7,340 2018-11-17 15:27:39
A po grzyba mam iść do burdelu?
Daruj sobie.
7,341 2018-11-17 15:31:48 Ostatnio edytowany przez SonyXperia (2018-11-17 15:33:01)
Lepiej Ci? Naprawdę lepiej Ci? W dalszym ciągu potrzebujesz wywlekania tematu burdelu przez pryzmat Garego żeby poczuć się lepiej? Serio?? Serio musisz to robić w netkafejce?
7,342 2018-11-17 15:35:42
Lepiej Ci? Naprawdę? Co mnie Gary obchodzi? Niech robi co chce!
I zrozum jedną jedyną drobnostkę. Wchodzę tu pogadać i się pośmiać i wrzucić jakąś muzykę. I tak jak Ty, robię co chcę. I gadam z kim chce. A lubię gadać. I pić wino. Więc zejdź z tego tematu i idź na spacer krawkowskim rynkiem albo napij się melisy. Widocznie coś cię gryzie ale ja nie wnikam co.
7,343 2018-11-17 15:41:00
A jak zauważysz na wcześniejszej stronie nie ja zacząłem ten temat....
7,344 2018-11-17 15:41:27
Możesz tutaj ostatni zgasić światło lub gdziekolwiek indziej gdzie się pojawisz. Netkafejki mają tą cechę, że są towarzystwem wzajemnej adoracji.
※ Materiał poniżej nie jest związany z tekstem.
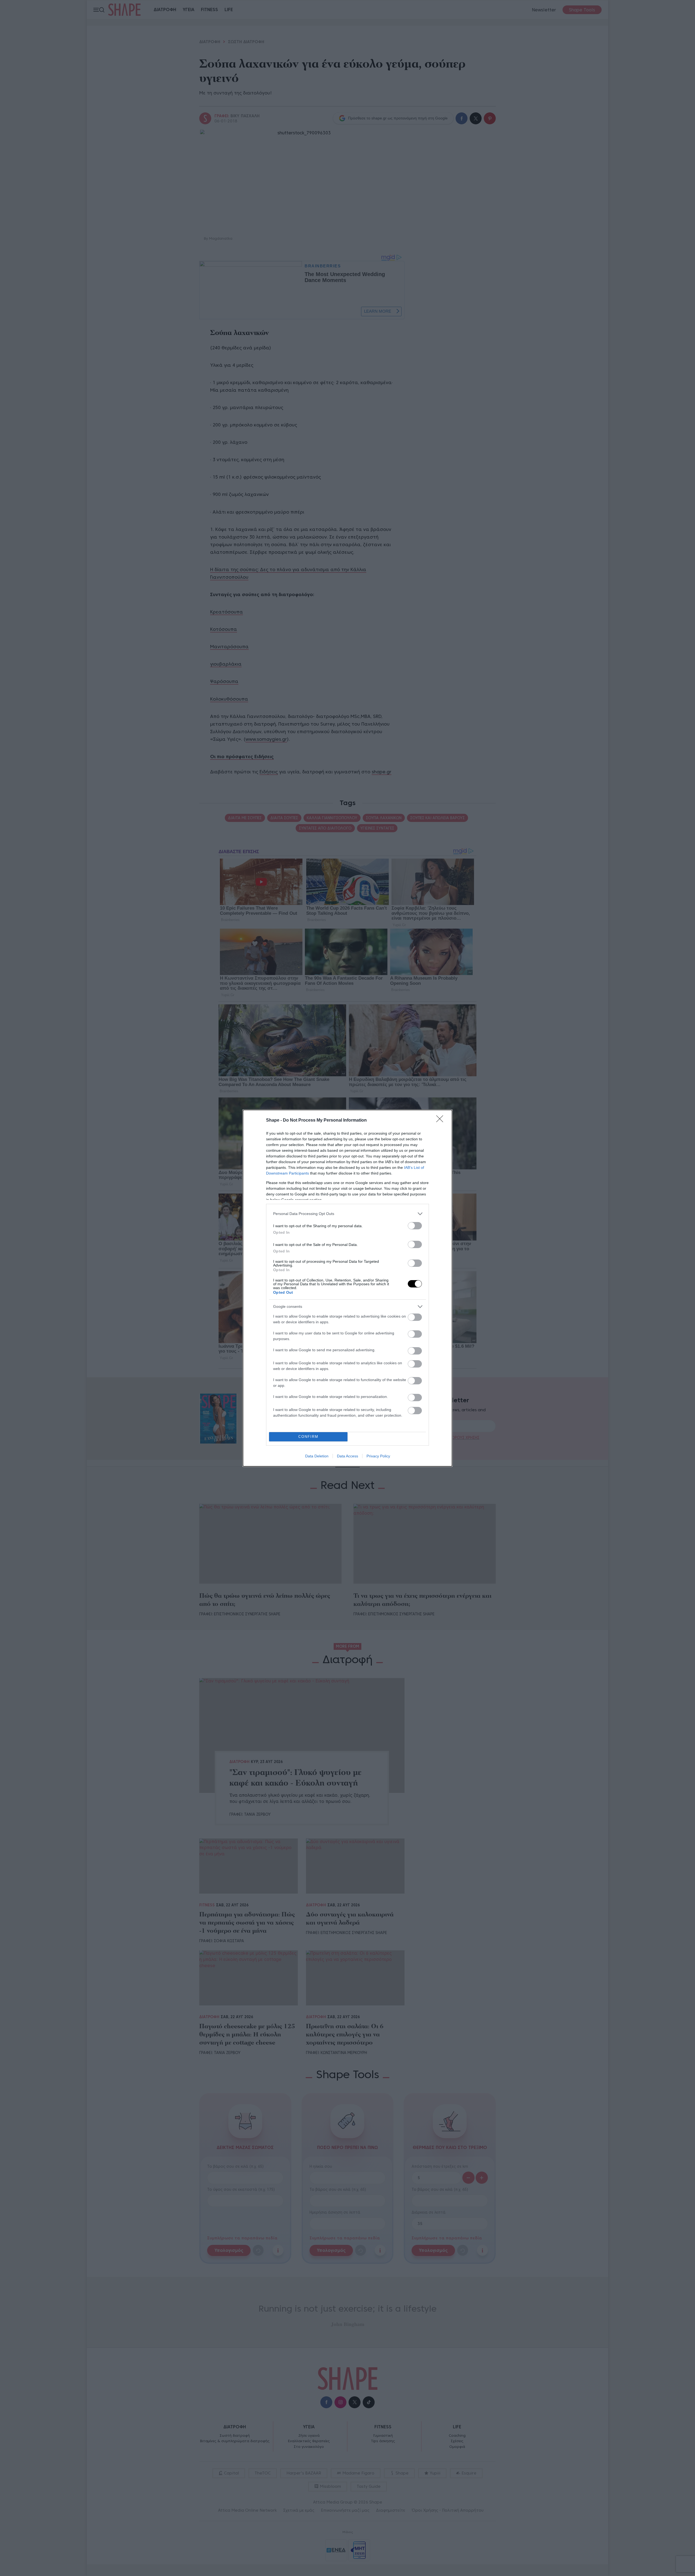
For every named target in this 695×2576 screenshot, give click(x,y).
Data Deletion (316, 1456)
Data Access (347, 1456)
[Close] (441, 1120)
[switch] (415, 1225)
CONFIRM (308, 1437)
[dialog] (347, 1288)
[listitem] (347, 1214)
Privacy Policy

Ale kulturalnej, ze wzajemnym poszanowaniem siebie. Więc fantastycznie, że masz Martę, która daje Cie seks za darmo. Kogo to z kolei obchodzi? No kogo? Więc nie stawiaj się na piedestale moralności i etyki, bo nikogo to nie obchodzi jak organizujesz sobie seks, a już na pewno czy w sposób lepszy od innych uczestników forum.
7,345 2018-11-17 15:53:47
Na piedestale moralności i etyki stoję na pierwszym miejscu.
A z Martą to ja nawet na kawie jeszcze nie byłem.
Poluzuj gumkę w majtkach bo widocznie coś Cię uwiera.